The House of Lords has approved the government's plans to allow equal marriage in England and Wales.
Campaigners celebrated outside parliament as the result of the historic vote was announced.
The legislation now goes back to the House of Commons for MPs to consider changes made to it by the Lords.
With the Commons due to begin its summer recess on Thursday, it is likely the proposals will become law within a matter of days.
Welcoming the outcome of the vote, in which the plans were approved by a majority of 242, the government's equalities spokeswoman Baroness Stowell of Beeston said the legislation was a "force for good ".
As dozens of supporters in the Lords wore pink carnations, Lord Alli said he was "truly humbled" by being part of the legislative process.
Having been a peer for 15 years, he said: "As a gay man over those 15 years you have changed my life.
"You have given me dignity where there was sometimes fear. You have given me hope where there was often darkness and you have given me equality where there was sometimes prejudice.
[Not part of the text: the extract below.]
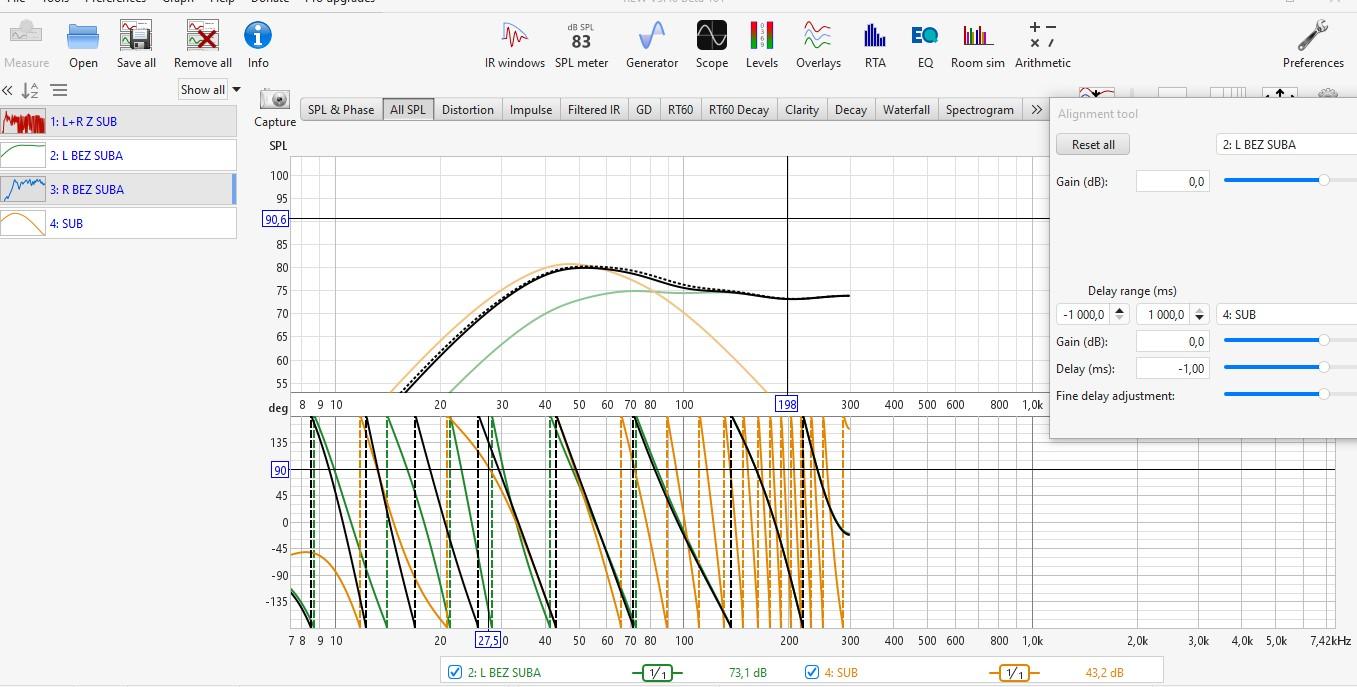Open the 4: SUB measurement dropdown in Alignment tool
1357x687 pixels.
coord(1286,314)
"This is a special place and I am proud to have figured in it."
Liberal Democrat QC Lord Lester of Herne Hill said it would have been "quite inconceivable" for the Lords to have approved such legislation 20 years ago.
"It would have been fairly impossible 15 years ago," he said. "What has changed for the better has been the modernisation through appointments to this House."
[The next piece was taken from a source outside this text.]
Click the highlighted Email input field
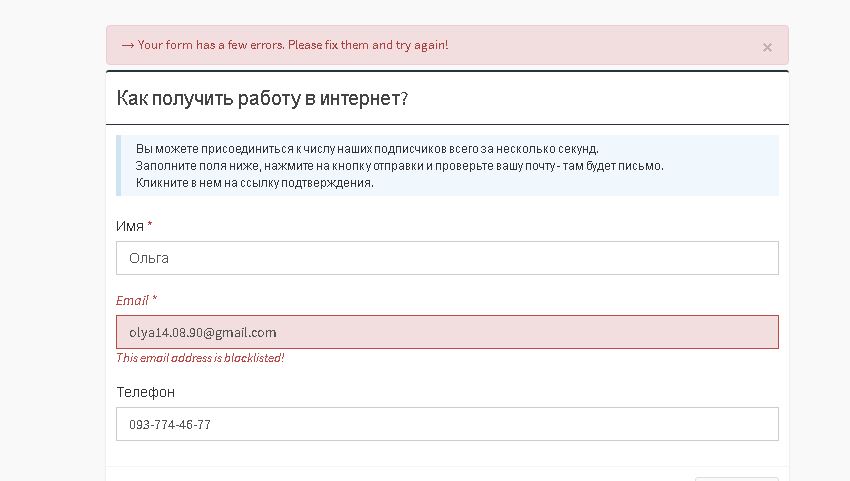The height and width of the screenshot is (481, 850). [x=447, y=332]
Lord Lester said this process had secured a House which was "truly concerned with protecting the rights of minorities" against abuse of power.
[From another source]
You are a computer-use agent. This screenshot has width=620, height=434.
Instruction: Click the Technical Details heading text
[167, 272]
But some members of the House of Lords expressed their disappointment with the outcome.
Tory Lord Framlingham complained that the "ill-thought through" legislation had been "bulldozed" through parliament without any real concessions to its opponents. "Happiness won at the expense of other people's happiness is rarely trouble-free in the long term," he warned.
The Bishop of Norwich, the Rt Rev Graham James, said it was "no secret" that the majority of Christian churches and other world faiths "don't believe same-sex marriage accords with their understanding of marriage itself".
But he added: "Many of us do welcome the social and legal recognition of same-sex partnerships and believe our society is a better and healthier one for such recognition."
The first same-sex marriages are expected to take place in England and Wales in 2014.
A bill introducing similar legislation in Scotland was published in June, with equal marriage expected to become law in 2015.
Attempts by members of the Northern Ireland Assembly to approve equal marriage have so far been defeated.